WHAT TO DO:
Copy the records below word for word. Stop after the line that contains "[Funktion: Mobile Menü] (365, 109)".

RECORDS SUPPLIED:
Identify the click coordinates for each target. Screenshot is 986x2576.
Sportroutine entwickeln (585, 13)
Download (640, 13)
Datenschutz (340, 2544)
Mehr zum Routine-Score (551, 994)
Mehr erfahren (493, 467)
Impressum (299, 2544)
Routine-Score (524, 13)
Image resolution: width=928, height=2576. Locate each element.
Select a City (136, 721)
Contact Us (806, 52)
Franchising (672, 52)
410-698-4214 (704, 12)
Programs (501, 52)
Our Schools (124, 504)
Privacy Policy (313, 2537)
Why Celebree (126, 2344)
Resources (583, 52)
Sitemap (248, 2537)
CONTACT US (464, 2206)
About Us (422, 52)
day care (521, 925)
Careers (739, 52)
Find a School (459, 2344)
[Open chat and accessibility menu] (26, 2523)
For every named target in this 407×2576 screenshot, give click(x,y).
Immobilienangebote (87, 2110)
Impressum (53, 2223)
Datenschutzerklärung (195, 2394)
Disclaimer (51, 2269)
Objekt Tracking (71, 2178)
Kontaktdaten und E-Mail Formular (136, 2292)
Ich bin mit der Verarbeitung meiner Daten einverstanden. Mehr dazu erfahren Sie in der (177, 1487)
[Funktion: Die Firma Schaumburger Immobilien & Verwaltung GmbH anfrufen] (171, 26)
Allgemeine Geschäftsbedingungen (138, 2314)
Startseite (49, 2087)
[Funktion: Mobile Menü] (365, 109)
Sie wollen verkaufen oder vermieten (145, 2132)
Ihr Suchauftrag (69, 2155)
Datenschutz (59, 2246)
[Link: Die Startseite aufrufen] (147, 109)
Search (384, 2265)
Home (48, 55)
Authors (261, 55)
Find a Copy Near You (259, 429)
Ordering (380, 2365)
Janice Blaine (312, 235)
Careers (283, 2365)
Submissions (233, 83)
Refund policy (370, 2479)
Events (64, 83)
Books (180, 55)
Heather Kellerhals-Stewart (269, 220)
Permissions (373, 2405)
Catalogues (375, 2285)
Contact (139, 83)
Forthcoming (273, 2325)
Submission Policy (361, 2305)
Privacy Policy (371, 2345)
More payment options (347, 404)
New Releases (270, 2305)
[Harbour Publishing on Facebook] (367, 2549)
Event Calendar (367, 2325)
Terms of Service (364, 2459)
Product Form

WRITTEN ANSWER:
Identify the click coordinates for each target. Screenshot is 986x2576.
Sportroutine entwickeln (585, 13)
Download (640, 13)
Datenschutz (340, 2544)
Mehr zum Routine-Score (551, 994)
Mehr erfahren (493, 467)
Impressum (299, 2544)
Routine-Score (524, 13)
Image resolution: width=928, height=2576. Locate each element.
Select a City (136, 721)
Contact Us (806, 52)
Franchising (672, 52)
410-698-4214 (704, 12)
Programs (501, 52)
Our Schools (124, 504)
Privacy Policy (313, 2537)
Why Celebree (126, 2344)
Resources (583, 52)
Sitemap (248, 2537)
CONTACT US (464, 2206)
About Us (422, 52)
day care (521, 925)
Careers (739, 52)
Find a School (459, 2344)
[Open chat and accessibility menu] (26, 2523)
For every named target in this 407×2576 screenshot, give click(x,y).
Immobilienangebote (87, 2110)
Impressum (53, 2223)
Datenschutzerklärung (195, 2394)
Disclaimer (51, 2269)
Objekt Tracking (71, 2178)
Kontaktdaten und E-Mail Formular (136, 2292)
Ich bin mit der Verarbeitung meiner Daten einverstanden. Mehr dazu erfahren Sie in der (177, 1487)
[Funktion: Die Firma Schaumburger Immobilien & Verwaltung GmbH anfrufen] (171, 26)
Allgemeine Geschäftsbedingungen (138, 2314)
Startseite (49, 2087)
[Funktion: Mobile Menü] (365, 109)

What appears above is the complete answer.